What This Means for You
If you are reading this as a patient, you deserve to know that this problem exists and that advocacy matters. Ask your healthcare provider about their digital contingency plans. Support legislative efforts—like the proposed Healthcare Cybersecurity Act—that seek to mandate digital resilience standards with the same rigor applied to emergency power systems. Recognize that healthcare cybersecurity is not a niche IT concern—it is a patient safety issue that directly affects your access to emergency care, your medication safety, and the privacy of your most sensitive personal information.
If you are reading this as a healthcare worker, I want to name something that is rarely acknowledged in the cybersecurity literature: you are not failing when the systems fail you. The anxiety, the helplessness, the guilt you may feel when you cannot provide the standard of care you were trained to deliver—that is not a personal deficiency. That is a rational response to an irrational situation created by institutional underinvestment in digital resilience. Your psychological response to being placed in an impossible situation is not a weakness. It is evidence that your moral compass is functioning exactly as it should.

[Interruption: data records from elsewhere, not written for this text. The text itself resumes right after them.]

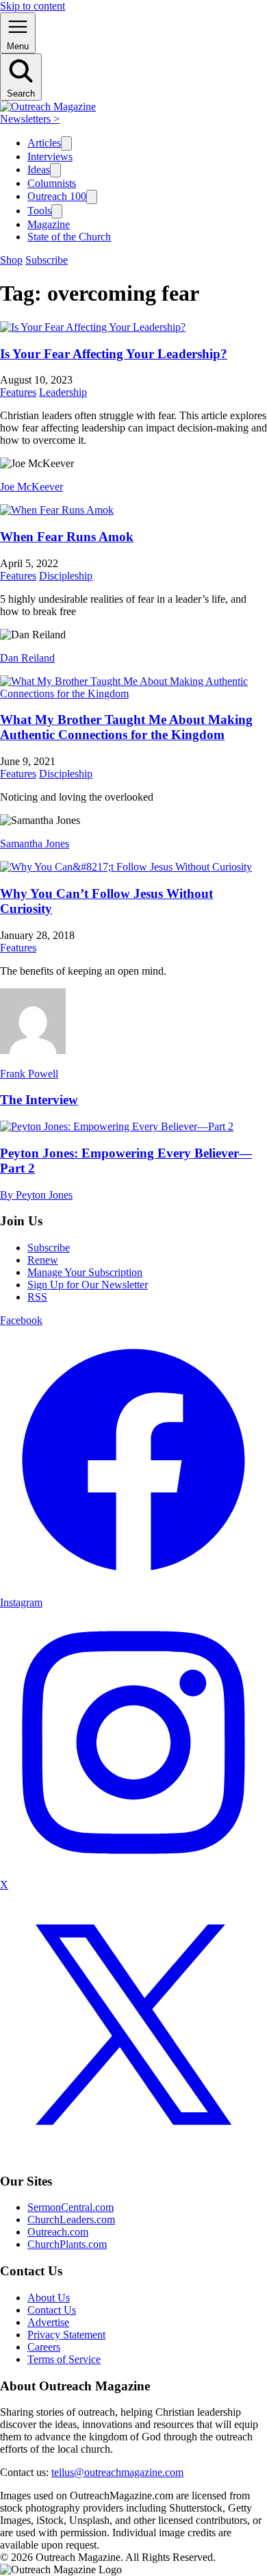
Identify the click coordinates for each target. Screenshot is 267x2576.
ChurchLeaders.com (71, 2219)
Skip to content (32, 6)
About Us (48, 2297)
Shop (11, 260)
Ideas (38, 169)
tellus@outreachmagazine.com (117, 2472)
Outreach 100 (56, 196)
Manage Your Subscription (84, 1272)
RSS (37, 1297)
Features (18, 392)
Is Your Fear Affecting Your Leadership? (113, 354)
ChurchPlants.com (67, 2244)
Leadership (63, 392)
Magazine (48, 224)
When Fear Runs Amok (67, 536)
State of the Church (69, 236)
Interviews (50, 156)
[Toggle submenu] (66, 143)
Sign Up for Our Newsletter (87, 1284)
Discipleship (65, 576)
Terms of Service (64, 2359)
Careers (43, 2347)
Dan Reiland (27, 658)
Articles (44, 143)
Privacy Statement (66, 2334)
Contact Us (51, 2310)
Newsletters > (30, 119)
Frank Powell (29, 1073)
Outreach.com (57, 2232)
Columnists (51, 183)
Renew (42, 1260)
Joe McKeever (31, 486)
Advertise (48, 2322)
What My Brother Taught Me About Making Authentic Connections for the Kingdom (126, 727)
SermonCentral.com (70, 2207)
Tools (39, 210)
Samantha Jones (34, 843)
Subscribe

If you are carrying the weight of these experiences—whether from a specific incident or from the cumulative toll of working in a system that feels increasingly fragile—you do not have to process that alone. The intersection of professional identity, institutional betrayal, and moral injury is complex terrain, and it benefits enormously from therapeutic exploration in a space where someone understands both the clinical realities and the psychological mechanisms at work.
The Deeper Question
At its core, the hospital cyberattack crisis is not merely a technology problem or a policy problem. It is a question about the relationship between human beings and the systems we build to sustain us.
We have constructed healthcare delivery systems of extraordinary sophistication—capable of diagnosing disease from molecular signals, dispensing precise medication dosages verified by multiple automated safety checks, and transmitting critical patient data across institutions in milliseconds. And then we balanced this entire magnificent apparatus on a single digital thread, without asking what happens when it snaps.
The Pitt dramatizes this question beautifully. When CEO Trent Norris orders the shutdown without consulting the medical staff, when the screens go dark and the ER descends into controlled chaos, the show is asking its audience to sit with a deeply uncomfortable truth: our most critical institutions are more fragile than we want to believe. The technology that makes modern medicine possible is the same technology that makes modern medicine vulnerable. And until we build redundancy into digital infrastructure with the same seriousness we apply to electrical infrastructure, we are one severed connection away from catastrophe.
That is not pessimism. It is a call to build better. To demand better. To refuse to accept that the most technologically advanced healthcare system in the world should have to fall back on disaster keys and paper charts when a ransomware gang in another hemisphere decides to test our defenses.
The generators are ready. It is time to build the digital ones.